On Thu, Jun 10, 2010 at 8:26 AM, Charles R Harris <firstname.lastname@example.org
> On Wed, Jun 9, 2010 at 5:27 PM, Jason McCampbell <
> email@example.com> wrote:
>> Hi everyone,
>> This is a follow-up to Travis's message on the re-factoring project from
>> May 25th and the subsequent discussion. For background, I am a developer at
>> Enthought working on the NumPy re-factoring project with Travis and Scott.
>> The immediate goal from our perspective is to re-factor the core of NumPy
>> into two architectural layers: a true core that is CPython-independent and
>> an interface layer that binds the core to CPython.
>> A design proposal is now posted on the NumPy developer wiki:
>> The write-up is a fairly high-level description of what we think the split
>> will look like and how to deal with issues such as memory management. There
>> are also placeholders listed as 'TBD' where more investigation is still
>> needed and will be filled in over time. At the end of the page there is a
>> section on the C API with a link to a function-by-function breakdown of the
>> C API and whether the function belongs in the interface layer, the core, or
>> need to be split between the two. All functions listed as 'core' will
>> continue to have an interface-level wrapper with the same name to ensure
>> All of this, particularly the interface/core function designations, is a
>> first analysis and in flux. The goal is to get the information out and
>> elicit discussion and feedback from the community.
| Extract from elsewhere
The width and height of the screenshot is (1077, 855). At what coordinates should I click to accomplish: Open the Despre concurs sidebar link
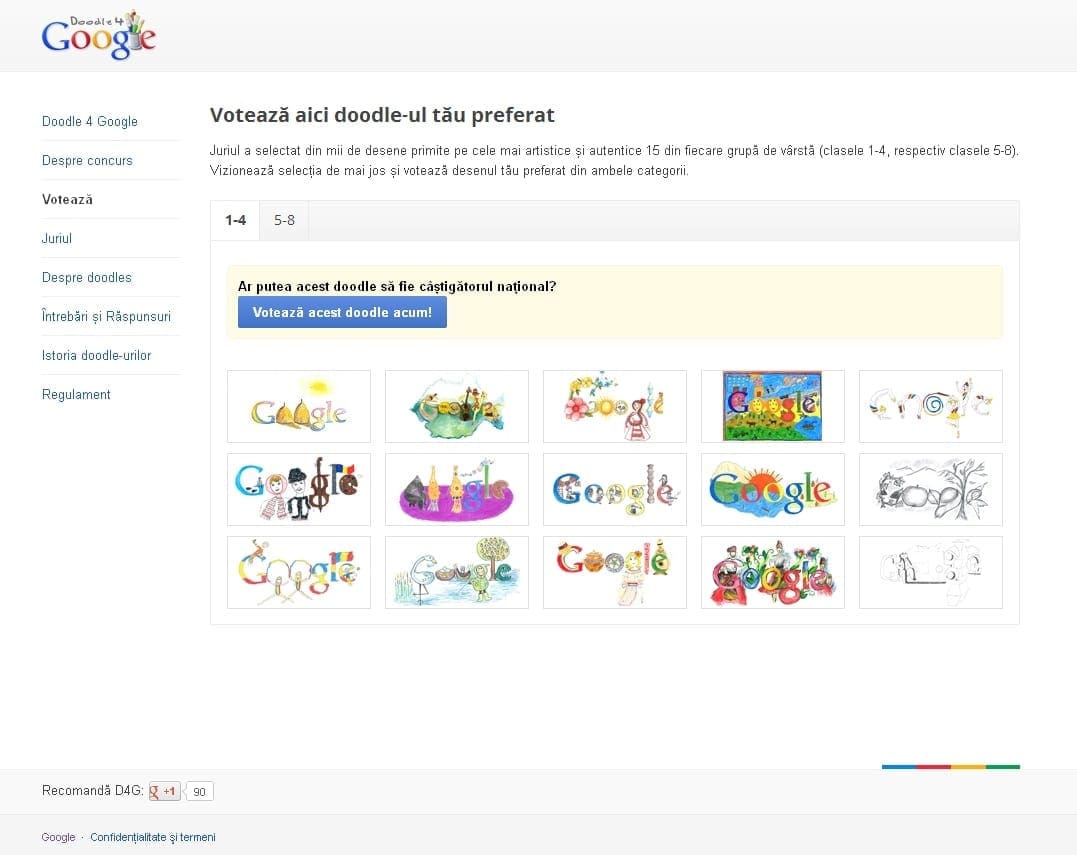pos(87,160)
> A few thoughts came to mind while reading the initial writeup.
> 1) How is the GIL handled in the callbacks.
How to handle the GIL still requires some thought. The cleanest way, IMHO,
would is for the interface layer to release the lock prior to calling into
the core and then each callback function in the interface is responsible for
re-acquiring it. That's straightforward to define as a rule and should work
well in general, but I'm worried about potential performance issues if/when
a callback is called in a loop. A few optimization points is ok, but too
many and it will just be a source of heisenbugs.
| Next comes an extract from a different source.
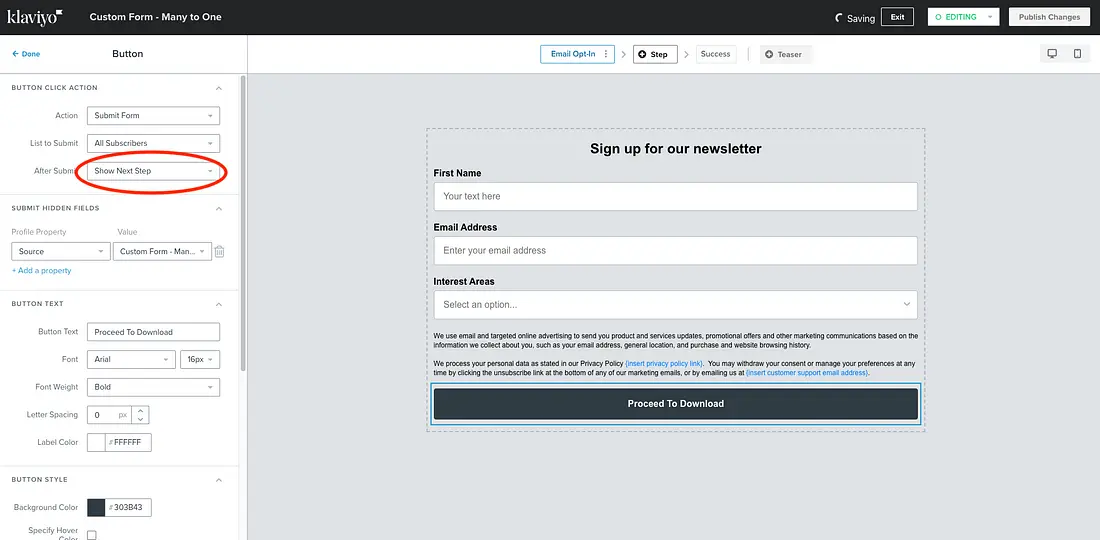The image size is (1100, 540).
Task: Delete the Source hidden field property
Action: pyautogui.click(x=220, y=252)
One other option is to just use the existing release/acquire macros in NumPy
and redirect them to the interface layer. Any app that isn't CPython would
just leave those callback pointers NULL. It's less disruptive but leaves
some very CPython-specific behavior in the core.
> 2) What about error handling? That is tricky to get right, especially in C
> and with reference counting.
The error reporting functions in the core will likely look a lot like the
CPython functions - they seem general enough. The biggest change is the
CPython ones take a PyObject as the error type. 99% of the errors reported
in NumPy use one of a half-dozen pre-defined types that are easy to
translate. There is at least one case where an object type (complex number)
is dynamically and used as the type, but so far I believe it's only one
The reference counting does get a little more complex because a core routine
will need to decref the core object on error and the interface layer will
need to similarly detect the error and potentially do it's own decref. Each
layer is still responsible for it's own clean up, but there are now two
opportunities to introduce leaks.
> 3) Is there a general policy as to how the reference counting should be
> handled in specific functions? That is, who does the reference
Both layers should implement the existing policy for the objects that it
manages. Essentially a function can use it's caller's reference but needs to
increment the count if it's going to store it. A new instance is returned
with a refcnt of 1 and the caller needs to clean it up when it's no longer
needed. But that means that if the core returns a new NpyArray instance to
the interface layer, the receiving function in the interface must allocate a
PyObject wrapper around it and set the wrapper's refcnt to 1 before
Is that what you were asking?
4) Boost has some reference counted pointers, have you looked at them? C++
> is admittedly a very different animal for this sort of application.
There is also need to replace the usage of PyDict and other uses of CPython
for basic data structures that aren't present in C. Having access to C++
for this and reference counting would be nice, but has the potential to
break builds for everyone who use the C API. I think it's worth discussing
for the future but a bigger (and possibly more contentious) change than we
are able to take on for this project.